The purpose of this study was to test the ability of insulin-like growth factor (IGF)-1/hepatocyte growth factor (HGF) to activate resident endogenous porcine cardiac stem/progenitor cells (epCSCs) and to promote myocardial repair through a clinically applicable intracoronary injection protocol in a pig model of myocardial infarction (MI) relevant to human disease.
In rodents, cardiac stem/progenitor cell (CSC) transplantation as well as in situ activation through intramyocardial injection of specific growth factors has been shown to result in myocardial regeneration after acute myocardial infarction (AMI).
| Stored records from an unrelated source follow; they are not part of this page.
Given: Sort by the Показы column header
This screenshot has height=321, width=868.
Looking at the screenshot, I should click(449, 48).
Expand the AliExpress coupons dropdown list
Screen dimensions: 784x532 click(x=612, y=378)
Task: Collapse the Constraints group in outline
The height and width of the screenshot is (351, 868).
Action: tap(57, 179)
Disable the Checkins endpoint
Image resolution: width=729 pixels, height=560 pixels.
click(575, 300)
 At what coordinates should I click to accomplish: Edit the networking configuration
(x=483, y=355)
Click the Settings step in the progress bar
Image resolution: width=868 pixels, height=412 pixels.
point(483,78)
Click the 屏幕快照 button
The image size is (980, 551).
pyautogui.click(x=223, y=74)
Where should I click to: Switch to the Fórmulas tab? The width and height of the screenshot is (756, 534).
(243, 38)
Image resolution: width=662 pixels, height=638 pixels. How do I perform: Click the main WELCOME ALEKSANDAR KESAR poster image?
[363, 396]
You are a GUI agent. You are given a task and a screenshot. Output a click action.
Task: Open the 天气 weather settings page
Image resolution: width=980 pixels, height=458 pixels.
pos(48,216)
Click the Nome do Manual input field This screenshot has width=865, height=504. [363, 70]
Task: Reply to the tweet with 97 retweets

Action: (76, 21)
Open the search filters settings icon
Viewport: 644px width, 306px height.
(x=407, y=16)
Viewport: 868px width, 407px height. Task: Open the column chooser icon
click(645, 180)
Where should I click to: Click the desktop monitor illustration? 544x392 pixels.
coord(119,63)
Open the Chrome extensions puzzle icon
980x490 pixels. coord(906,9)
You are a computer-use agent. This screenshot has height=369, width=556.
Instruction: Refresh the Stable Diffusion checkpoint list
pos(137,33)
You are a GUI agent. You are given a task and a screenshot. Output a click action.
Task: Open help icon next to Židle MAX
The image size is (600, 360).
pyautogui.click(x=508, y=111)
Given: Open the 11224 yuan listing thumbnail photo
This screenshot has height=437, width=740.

Acute MI was induced in pigs by a 60-min percutaneous transluminal coronary angiography left anterior descending artery occlusion. The IGF-1 and HGF were co-administered through the infarct-related artery in a single dose (ranging from 0.5 to 2 μg HGF and 2 to 8 μg IGF-1) 30 min after coronary reperfusion. Pigs were sacrificed 21 days later for dose-response relationship evaluation by immunohistopathology or 2 months later for cardiac function evaluation by cardiac magnetic resonance imaging.
The IGF-1/HGF activated c-kit positive-CD45 negative epCSCs and increased their myogenic differentiation in vitro. The IGF-1/HGF, in a dose-dependent manner, improved cardiomyocyte survival, and reduced fibrosis and cardiomyocyte reactive hypertrophy. It significantly increased c-kit positive-CD45 negative epCSC number and fostered the generation of new myocardium (myocytes and microvasculature) in infarcted and peri-infarct/border regions at 21 and 60 days after AMI. The IGF-1/HGF reduced infarct size and improved left ventricular function at 2 months after AMI.
In an animal model of AMI relevant to the human disease, intracoronary administration of IGF-1/HGF is a practical and effective strategy to reduce pathological cardiac remodeling, induce myocardial regeneration, and improve ventricular function.